扶養の範囲と通勤手当

税理士

三浦 康弘

三浦康弘税理士事務所 所長

パートタイマーの職員採用の際によく言われる「扶養の範囲」と「通勤手当」の注意点をご紹介します。

1.扶養の範囲

キーワードは103万円と130万円

「扶養の範囲内で働きたい」といった場合の扶養の範囲とは、年収103万円と年収130万円の2種類があります。
前者は夫の所得税上の扶養の範囲であり、後者は夫の所得税上の扶養の範囲は外れるけれども、社会保険(公的年金や健康保険)上の扶養の範囲であるということです。
この2種類について、院長も本人も気がつかないまま年末になって扶養の範囲を超えてしまいトラブルになるケースもありますので、職員採用の際には特に注意したいところです。
実務上は、夫の配偶者控除と社会保険の被扶養者であること以外に、本人や世帯での所得を減らす要因があるので、その点についても考慮しなければならないでしょう。
●本人の所得を減らす要因
・雇用保険・住民税・所得税・健康保険の保険料・公的年金の保険料
●世帯の所得を減らす要因(上記以外)
・家族手当(配偶者手当又は扶養手当)

2.所得を減らす要因

手取額ベースで計算しましょう。

<本人の所得を減らす要因>

●雇用保険
1週間の所定労働時間(医院で定めた労働時間)が20時間以上で、かつ半年以上引き続き雇用されることが見込まれる場合、雇用保険の被保険者となり、給料から雇用保険料が天引きされます。

●住民税
年間の給与収入が100万円を超えると、本人に住民税がかかります。

●所得税
年間の給与収入が103万円を超えると、本人に所得税がかかります。

●健康保険の保険料及び公的年金の保険料
年間の給与収入が130万円を超えると、健康保険の保険料及び公的年金の保険料を自分で負担しなければならなくなります。

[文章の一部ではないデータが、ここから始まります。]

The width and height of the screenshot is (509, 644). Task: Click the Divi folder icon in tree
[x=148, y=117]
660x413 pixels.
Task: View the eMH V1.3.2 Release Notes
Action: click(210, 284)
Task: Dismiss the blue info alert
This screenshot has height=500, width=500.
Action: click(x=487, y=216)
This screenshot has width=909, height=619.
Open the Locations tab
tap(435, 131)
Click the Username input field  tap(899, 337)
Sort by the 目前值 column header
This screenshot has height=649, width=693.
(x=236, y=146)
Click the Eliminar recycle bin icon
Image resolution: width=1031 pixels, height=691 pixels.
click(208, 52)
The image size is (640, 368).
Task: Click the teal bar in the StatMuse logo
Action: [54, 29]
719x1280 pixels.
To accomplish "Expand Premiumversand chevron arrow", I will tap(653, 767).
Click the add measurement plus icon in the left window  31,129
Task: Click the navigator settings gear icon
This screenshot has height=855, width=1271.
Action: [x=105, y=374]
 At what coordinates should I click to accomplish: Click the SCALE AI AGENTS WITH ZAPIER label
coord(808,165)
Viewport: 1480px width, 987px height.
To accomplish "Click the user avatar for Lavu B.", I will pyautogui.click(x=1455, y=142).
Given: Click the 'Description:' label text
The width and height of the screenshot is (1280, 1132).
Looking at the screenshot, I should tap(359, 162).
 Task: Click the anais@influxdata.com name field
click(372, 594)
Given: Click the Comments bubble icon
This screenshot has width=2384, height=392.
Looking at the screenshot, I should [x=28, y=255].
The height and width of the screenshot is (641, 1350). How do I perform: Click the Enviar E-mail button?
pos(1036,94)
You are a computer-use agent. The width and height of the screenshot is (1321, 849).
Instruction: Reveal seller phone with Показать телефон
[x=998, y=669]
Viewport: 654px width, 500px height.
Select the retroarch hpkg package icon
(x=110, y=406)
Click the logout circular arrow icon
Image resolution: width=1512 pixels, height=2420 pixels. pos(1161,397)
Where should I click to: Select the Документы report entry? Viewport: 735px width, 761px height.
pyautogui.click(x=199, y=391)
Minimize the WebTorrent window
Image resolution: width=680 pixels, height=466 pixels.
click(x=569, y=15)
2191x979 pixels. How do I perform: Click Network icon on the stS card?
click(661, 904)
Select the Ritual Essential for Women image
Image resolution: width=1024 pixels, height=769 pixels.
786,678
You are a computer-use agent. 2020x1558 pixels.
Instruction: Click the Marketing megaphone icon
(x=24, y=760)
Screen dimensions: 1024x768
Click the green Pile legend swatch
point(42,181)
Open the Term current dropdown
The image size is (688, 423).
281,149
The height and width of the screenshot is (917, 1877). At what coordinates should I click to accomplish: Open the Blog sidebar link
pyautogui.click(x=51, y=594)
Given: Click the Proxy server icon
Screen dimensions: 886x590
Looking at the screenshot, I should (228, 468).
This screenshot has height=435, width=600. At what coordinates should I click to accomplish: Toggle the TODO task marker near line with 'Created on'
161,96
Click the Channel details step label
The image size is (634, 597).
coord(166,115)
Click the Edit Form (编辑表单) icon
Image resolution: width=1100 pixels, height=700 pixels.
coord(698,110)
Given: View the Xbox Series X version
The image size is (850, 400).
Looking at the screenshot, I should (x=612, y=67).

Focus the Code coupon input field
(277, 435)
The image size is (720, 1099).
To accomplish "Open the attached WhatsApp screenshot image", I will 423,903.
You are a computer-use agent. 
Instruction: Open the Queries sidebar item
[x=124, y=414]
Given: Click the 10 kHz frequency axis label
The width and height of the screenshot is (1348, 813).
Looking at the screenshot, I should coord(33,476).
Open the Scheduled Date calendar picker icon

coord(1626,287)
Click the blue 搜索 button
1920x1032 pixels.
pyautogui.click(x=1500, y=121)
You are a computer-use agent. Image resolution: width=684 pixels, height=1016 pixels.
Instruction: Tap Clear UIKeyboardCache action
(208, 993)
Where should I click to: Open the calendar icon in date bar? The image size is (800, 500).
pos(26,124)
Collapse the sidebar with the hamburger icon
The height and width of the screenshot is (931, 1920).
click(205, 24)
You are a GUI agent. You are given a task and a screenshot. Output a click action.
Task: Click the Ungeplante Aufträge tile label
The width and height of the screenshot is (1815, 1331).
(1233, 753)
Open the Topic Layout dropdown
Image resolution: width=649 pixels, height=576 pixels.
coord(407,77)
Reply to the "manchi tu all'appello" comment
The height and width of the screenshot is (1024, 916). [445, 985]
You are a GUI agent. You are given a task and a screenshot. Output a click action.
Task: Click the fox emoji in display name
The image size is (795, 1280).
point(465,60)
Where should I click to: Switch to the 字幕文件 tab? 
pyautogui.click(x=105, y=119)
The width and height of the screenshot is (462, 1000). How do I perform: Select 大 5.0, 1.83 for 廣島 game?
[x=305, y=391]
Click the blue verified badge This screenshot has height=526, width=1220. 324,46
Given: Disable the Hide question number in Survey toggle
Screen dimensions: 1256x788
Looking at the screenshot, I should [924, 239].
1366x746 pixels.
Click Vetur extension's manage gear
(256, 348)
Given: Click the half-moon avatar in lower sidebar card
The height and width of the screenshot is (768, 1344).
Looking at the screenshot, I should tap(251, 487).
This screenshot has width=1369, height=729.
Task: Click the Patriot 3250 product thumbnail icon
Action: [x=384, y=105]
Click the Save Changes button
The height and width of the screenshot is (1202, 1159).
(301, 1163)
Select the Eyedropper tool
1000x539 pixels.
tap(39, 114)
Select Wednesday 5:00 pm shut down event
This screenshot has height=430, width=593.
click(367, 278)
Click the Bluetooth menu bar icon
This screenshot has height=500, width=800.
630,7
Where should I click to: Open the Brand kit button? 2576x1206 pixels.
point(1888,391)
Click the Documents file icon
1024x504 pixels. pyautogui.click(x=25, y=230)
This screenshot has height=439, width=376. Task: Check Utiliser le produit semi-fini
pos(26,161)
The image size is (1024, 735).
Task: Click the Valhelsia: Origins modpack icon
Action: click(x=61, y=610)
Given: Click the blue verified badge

月給11万円(年132万円)で働く場合(政府管掌)、年間約15万円(平成21年7月現在)ほどの負担となります。

<世帯の所得を減らす要因>

●家族手当
配偶者手当や扶養手当等の名称は色々ありますが、年間の給与収入が103万円を超えると、夫の扶養から外れるとともにこの手当がなくなる企業があります。月に2万円前後となるため、下図で見比べるとわかるように家計に与えるインパクトは大きいといえます(月2万円の家族手当として計算)。

●配偶者控除
妻の給与収入が103万円を超えると夫の配偶者控除38万円がなくなりますが、代わりに配偶者特別控除38万円が使えるようになります。この配偶者特別控除は一定額ではなく、妻の給与収入が141万円になるまで徐々に控除額が減っていくことになりますが、夫の所得の急激な減少は緩和されることになります。

※1.雇用保険は、本人負担分を1000分の4で計算。
※2.夫の家族手当は月2万円、妻の年収103万円でなくなるとして計算。
※3.健康保険の本人負担分は4.1%(介護保険非該当)。
※4.厚生年金保険料は7.675%として計算
※5.夫の所得税率は20%として計算。

3.通勤手当

非課税所得ですが、無制限に決めて良い訳ではありません。

扶養の範囲を超えないようにするため、非課税通勤手当を利用して調整しているケースが見受けられますが、その設定については注意が必要です。
通勤のために交通機関を利用している場合には、その運賃が非課税となります。ただし、自転車や車で通勤する場合には、その通勤距離により非課税の枠が決まっています。よって、最低片道2km未満の通勤距離であるにもかかわらず通勤手当を支給している場合には全額課税の給料となってしまいます。

まとめ

パートタイマーの採用といえども、時給と勤務シフト以外なにも考慮しなくて良い訳ではありません。繁忙期の年末近くになって現場が混乱しないように計画的な採用を心がけましょう。